Only stand and wait

I shouldn’t be a blogger. I’m not a blogger, really, in that I can’t be counted on for consistent content or its timely provision. I have nothing to give a reader except a glimpse into my day. This feels like a bad deal but I remind myself that I said up front I was here to vent, and of how much comfort I find in other people’s blogs about nothing, and that I feel in need but do not know of what and some of you lovely people often do know, or don’t but manage to find the right thing anyhow, accidentally on purpose.

My father in law died. It was awful. He waved to us as he slid away, instinctively straining to remain, insistently reclaiming hands that had momentarily left his. The window could only be opened a little; was it enough to set him free? I stood beside a grieving family and could offer nothing but my presence, which felt so inadequate because it was not mine they were craving. All I could do was stand and wait.

#### [Questions on the material]
A - Answer these questions from the blog post about standing and waiting.
(i) What does the writer say they can give a reader?
(ii) Who died?
(iii) How far could the window be opened?
B - Write out the part of the blog post about standing and waiting from "My father in" to "stand and wait.".
C - Continue the blog post about standing and waiting, picking up after its final sentence.
The rows that follow have no connection to the blog post.

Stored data
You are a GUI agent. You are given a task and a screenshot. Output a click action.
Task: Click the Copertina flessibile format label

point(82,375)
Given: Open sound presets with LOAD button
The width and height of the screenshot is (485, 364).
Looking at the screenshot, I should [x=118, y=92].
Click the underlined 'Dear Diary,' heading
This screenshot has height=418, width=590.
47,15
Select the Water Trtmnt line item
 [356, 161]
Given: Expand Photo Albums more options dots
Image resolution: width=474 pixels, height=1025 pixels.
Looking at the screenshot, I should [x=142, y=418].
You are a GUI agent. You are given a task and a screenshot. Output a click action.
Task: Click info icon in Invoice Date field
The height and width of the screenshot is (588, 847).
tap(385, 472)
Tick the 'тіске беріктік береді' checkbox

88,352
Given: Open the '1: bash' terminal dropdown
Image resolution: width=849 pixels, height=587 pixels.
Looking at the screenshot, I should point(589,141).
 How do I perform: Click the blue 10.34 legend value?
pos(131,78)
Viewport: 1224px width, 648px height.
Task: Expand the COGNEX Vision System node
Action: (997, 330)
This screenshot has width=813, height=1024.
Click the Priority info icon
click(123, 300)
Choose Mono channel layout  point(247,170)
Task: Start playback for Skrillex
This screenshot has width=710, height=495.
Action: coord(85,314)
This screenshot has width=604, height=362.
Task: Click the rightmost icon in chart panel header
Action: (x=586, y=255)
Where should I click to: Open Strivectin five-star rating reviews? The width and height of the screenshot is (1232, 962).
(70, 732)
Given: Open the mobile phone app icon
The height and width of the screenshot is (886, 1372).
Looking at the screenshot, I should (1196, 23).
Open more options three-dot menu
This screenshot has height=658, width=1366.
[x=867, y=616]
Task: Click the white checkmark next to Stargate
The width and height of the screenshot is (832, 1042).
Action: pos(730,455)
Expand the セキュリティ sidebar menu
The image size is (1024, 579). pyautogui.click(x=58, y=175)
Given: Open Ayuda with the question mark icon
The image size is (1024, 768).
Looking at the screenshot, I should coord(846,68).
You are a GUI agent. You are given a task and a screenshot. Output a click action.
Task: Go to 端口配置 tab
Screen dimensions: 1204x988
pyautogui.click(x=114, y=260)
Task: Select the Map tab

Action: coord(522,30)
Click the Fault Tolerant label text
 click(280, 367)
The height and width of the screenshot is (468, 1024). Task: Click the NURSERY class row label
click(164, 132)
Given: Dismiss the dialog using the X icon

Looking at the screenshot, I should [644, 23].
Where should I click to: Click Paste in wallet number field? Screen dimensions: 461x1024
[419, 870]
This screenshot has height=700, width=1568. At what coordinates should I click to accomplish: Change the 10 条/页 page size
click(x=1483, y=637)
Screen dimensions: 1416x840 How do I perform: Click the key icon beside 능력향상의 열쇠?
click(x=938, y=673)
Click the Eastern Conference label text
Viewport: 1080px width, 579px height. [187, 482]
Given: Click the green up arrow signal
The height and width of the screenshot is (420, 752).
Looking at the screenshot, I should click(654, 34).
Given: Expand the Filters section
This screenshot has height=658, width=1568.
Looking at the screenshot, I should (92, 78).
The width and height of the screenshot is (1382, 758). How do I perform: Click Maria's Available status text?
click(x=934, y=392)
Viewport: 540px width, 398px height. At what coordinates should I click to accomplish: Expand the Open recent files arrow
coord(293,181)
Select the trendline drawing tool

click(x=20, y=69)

#### [Numbered responses]
A -
(i) Nothing except a glimpse into the writer's day.
(ii) The writer's father-in-law.
(iii) Only a little.

B -
My father in law died. It was awful. He waved to us as he slid away, instinctively straining to remain, insistently reclaiming hands that had momentarily left his. The window could only be opened a little; was it enough to set him free? I stood beside a grieving family and could offer nothing but my presence, which felt so inadequate because it was not mine they were craving. All I could do was stand and wait.

C -
Then we went on holiday and tried to rest and read (a novel; how novel) and thereby managed to further scramble our kid, who needed predictability after witnessing turmoil. Never having attended a service before she now plays church, with singing and robes, and hospital with masks so her toys can breathe. She reports, “Opa died! Papa cried!”, smiling in triumph at her own understanding of the situation. She will no longer sleep with her door closed because the separation from us is more than she can handle. I dreamt that my brother in law was killed, and woke gasping at the realization that he is in fact holding that family together now without any one of them knowing it. It's like the Roadrunner after the road runs out: I dare not tell them the truth they cannot see, lest it fail.

As we take stock of where we find ourselves, I realise that our anniversary and my birthday are around the corner, the Midget will be 2 and a half soon, and our adoption plans are stalled so thoroughly that I can’t imagine a scenario that would get them going again.

Then I wonder if I’m just copping out because adoption is h.a.r.d.

Whether I should see it through just to quell that doubt by deliberately suppressing others.

Or whether standing beside the ones who really live this, rather than diluting a small part into my life, is the greater love.

And whether these doubts would shadow any child we bore.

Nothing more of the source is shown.